■ Required action ■
Will you transcribe all the entries word for word, skipping the pictures they hold?

Segment Start: Material to process

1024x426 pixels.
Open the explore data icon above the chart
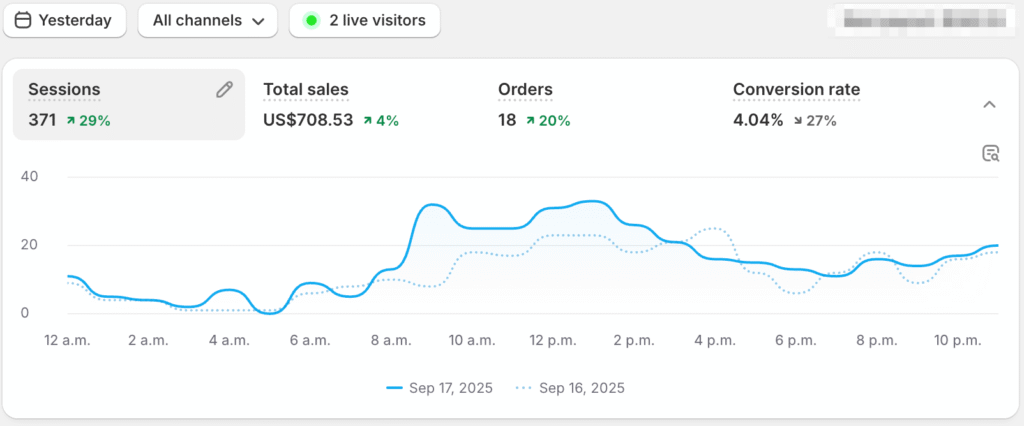[x=990, y=153]
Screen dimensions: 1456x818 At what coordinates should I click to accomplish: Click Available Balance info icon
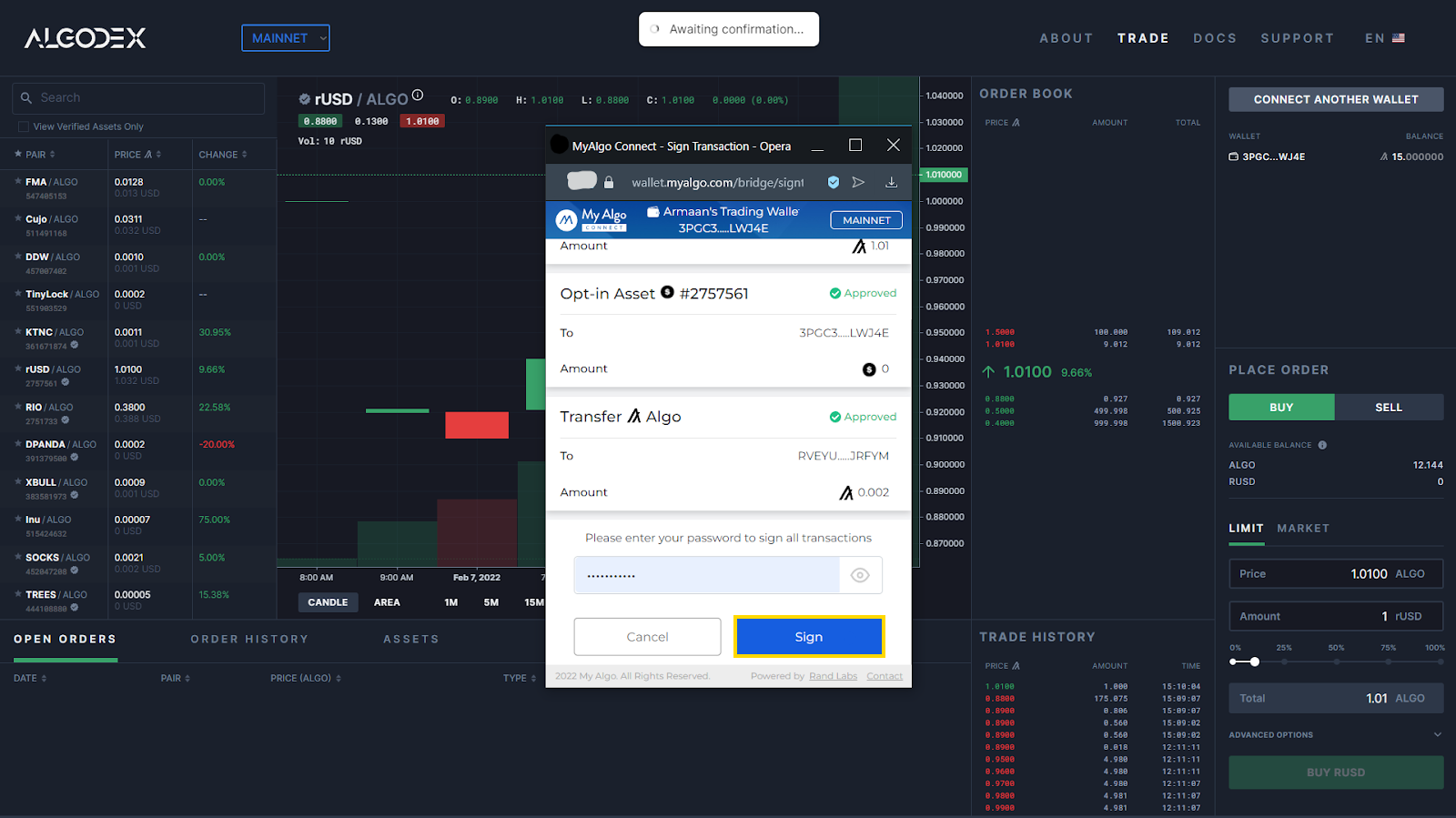point(1322,445)
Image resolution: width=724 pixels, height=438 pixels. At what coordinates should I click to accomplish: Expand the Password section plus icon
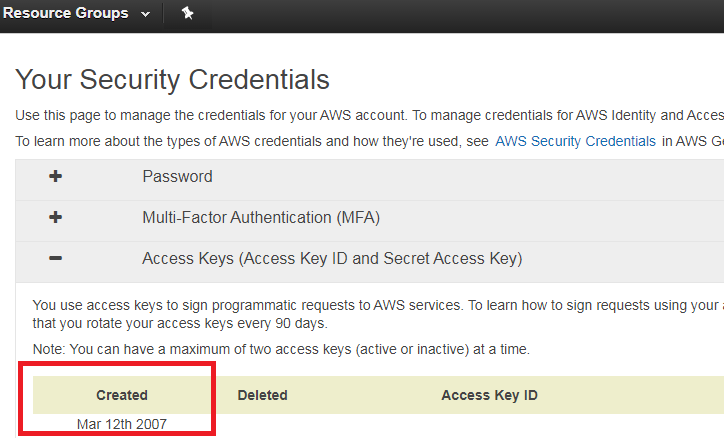point(55,176)
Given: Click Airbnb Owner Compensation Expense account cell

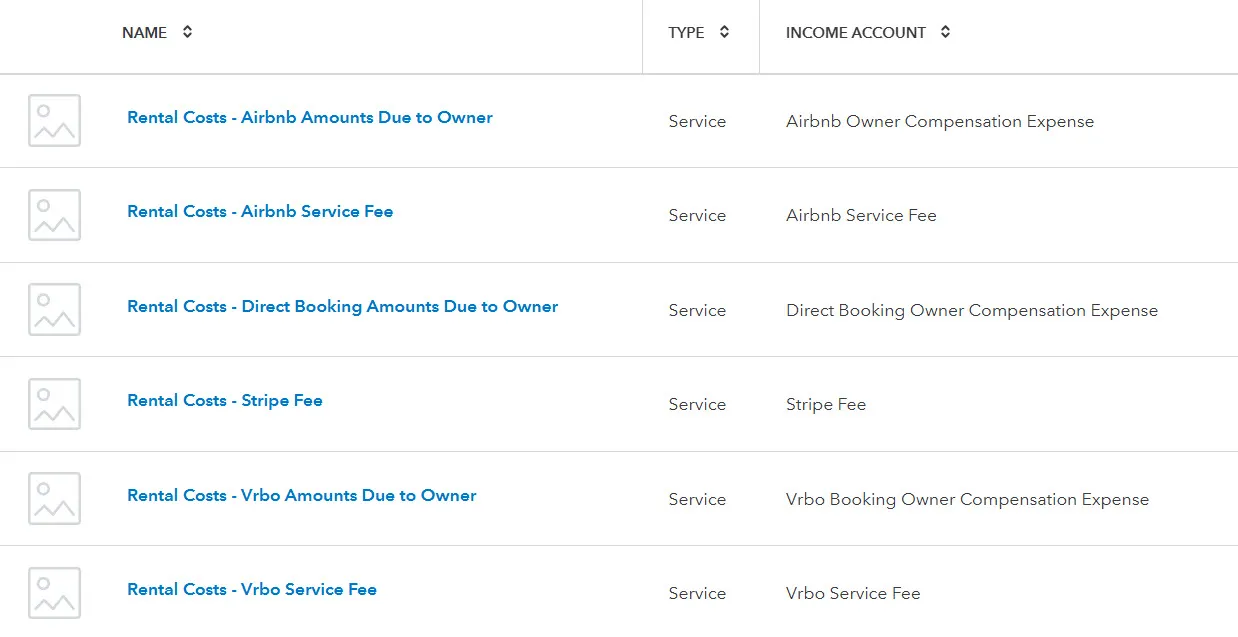Looking at the screenshot, I should click(940, 121).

Segment End: Material to process

■ Answer below ■
1024x426 pixels.
Open the explore data icon above the chart
[x=990, y=153]
Screen dimensions: 1456x818 At what coordinates should I click to accomplish: Click Available Balance info icon
point(1322,445)
Image resolution: width=724 pixels, height=438 pixels. At what coordinates should I click to accomplish: Expand the Password section plus icon
point(55,176)
Given: Click Airbnb Owner Compensation Expense account cell

Looking at the screenshot, I should click(940, 121).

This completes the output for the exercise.